What this task involves: Swap "Task" for "Instruction" in every one of the rows below, and write the rows out again with nothing else changed and the pictures omitted.

——

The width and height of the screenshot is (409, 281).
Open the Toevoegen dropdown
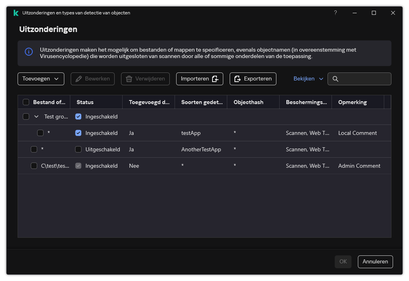pos(41,79)
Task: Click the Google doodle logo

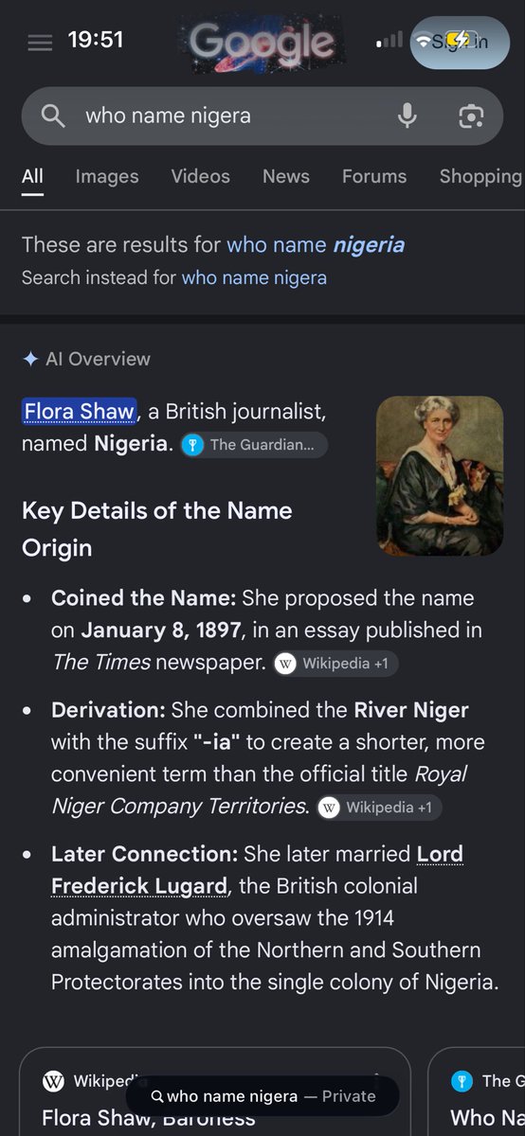Action: [x=262, y=44]
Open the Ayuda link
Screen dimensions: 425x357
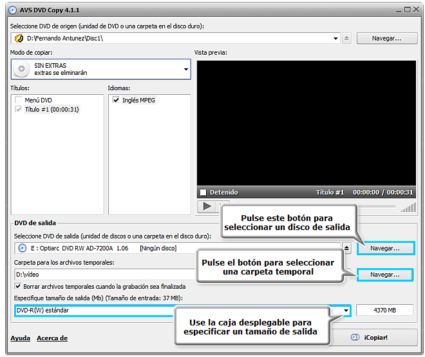click(20, 338)
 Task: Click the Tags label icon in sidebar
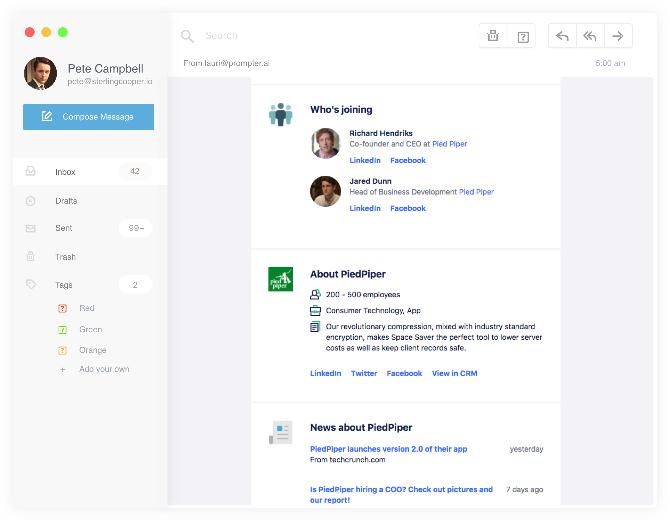coord(31,284)
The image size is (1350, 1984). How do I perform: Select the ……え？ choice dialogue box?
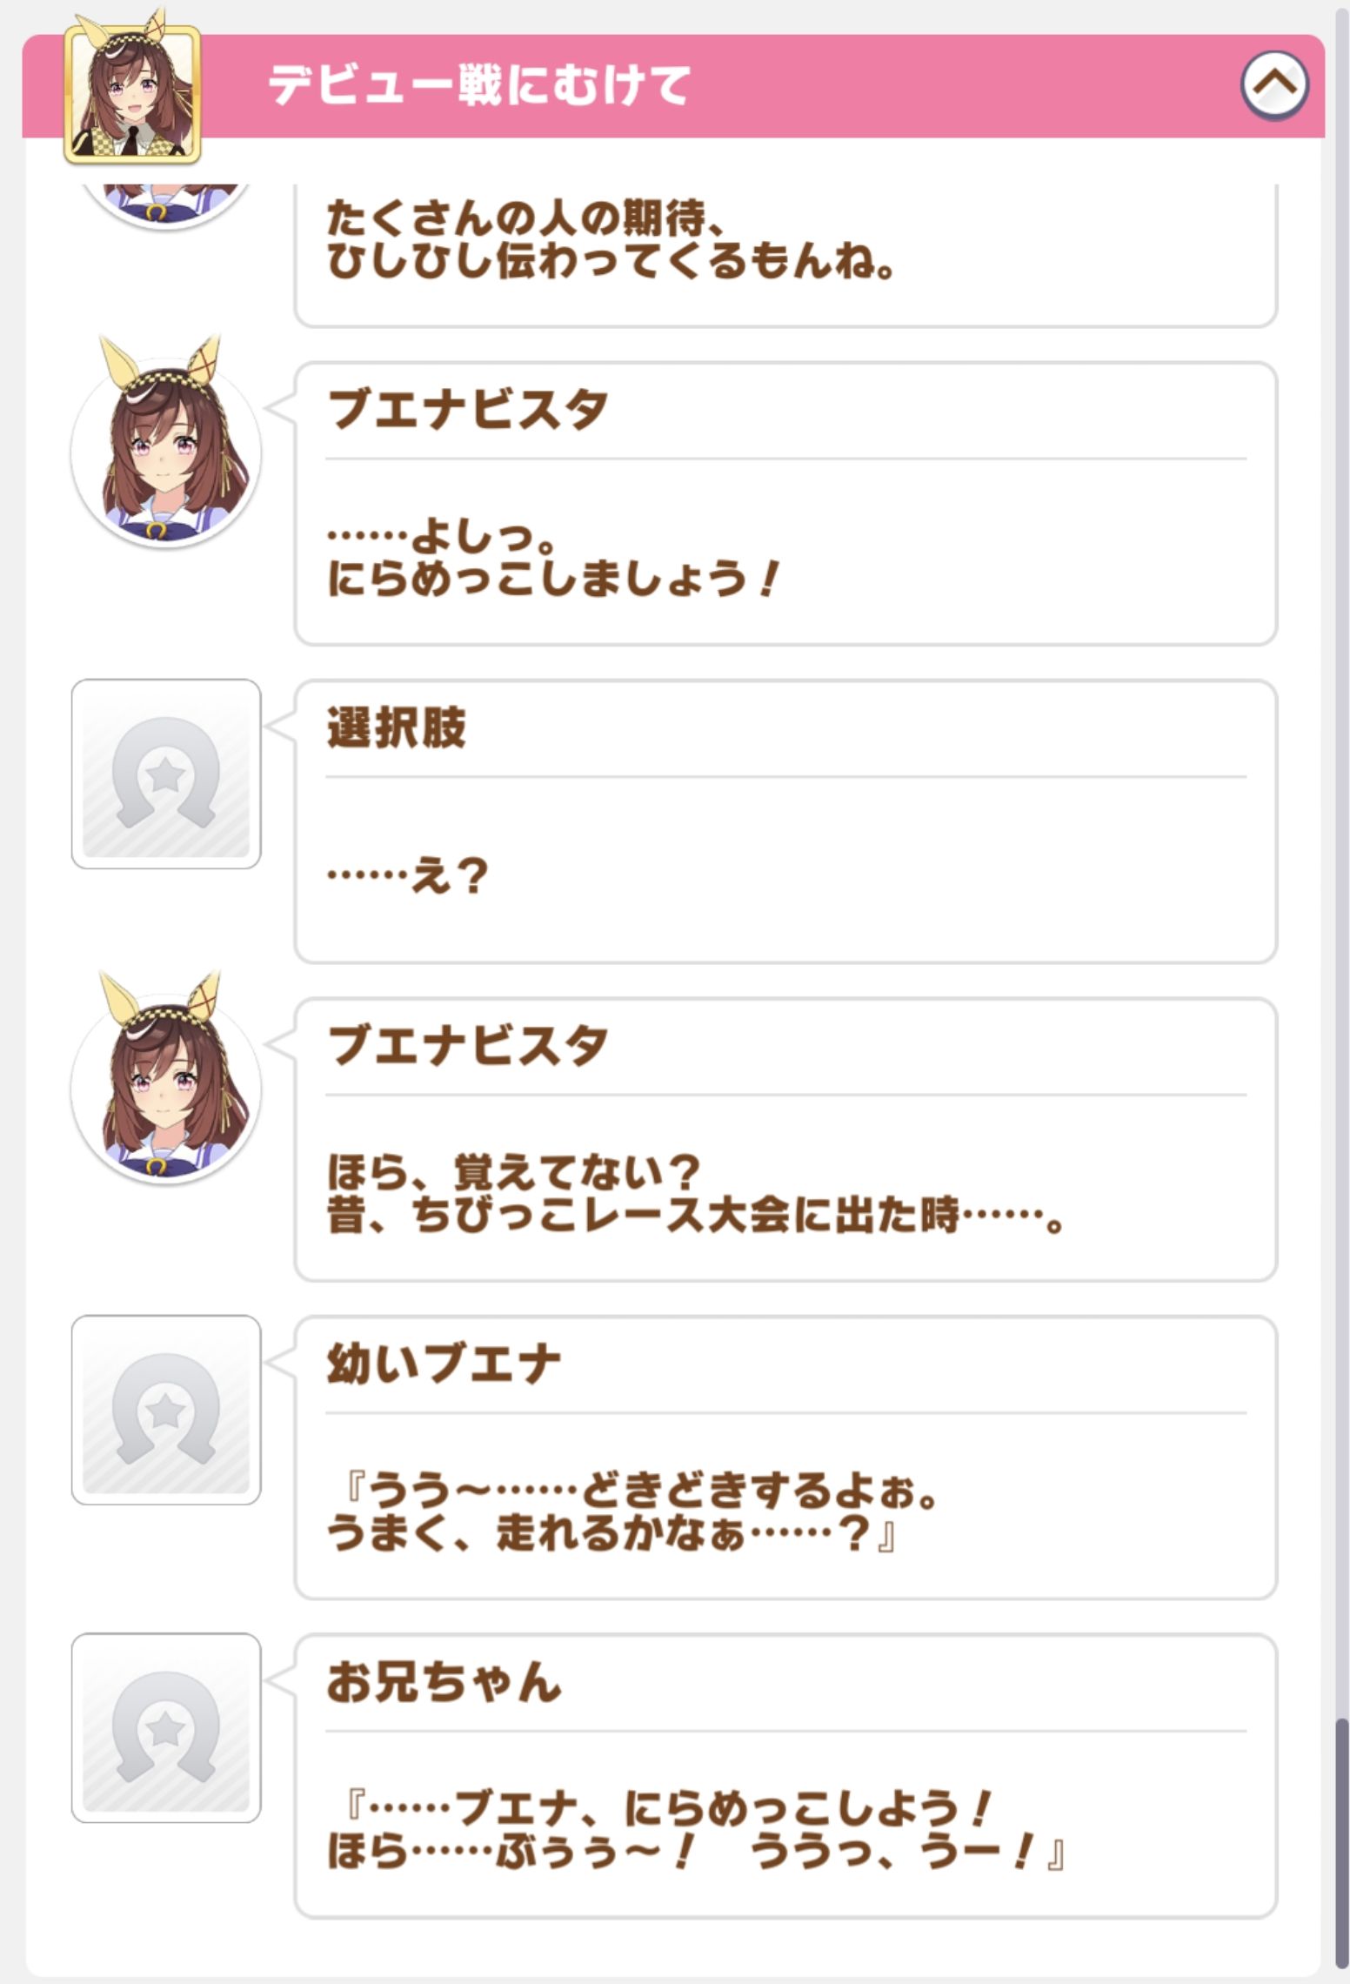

——

Exercise solution:
The width and height of the screenshot is (409, 281).
Open the Toevoegen dropdown
pos(41,79)
Instruction: Click the Google doodle logo

Action: [x=262, y=44]
Open the Ayuda link
Screen dimensions: 425x357
click(20, 338)
 Instruction: Click the Tags label icon in sidebar
coord(31,284)
The image size is (1350, 1984). How do I perform: Select the ……え？ choice dialogue box?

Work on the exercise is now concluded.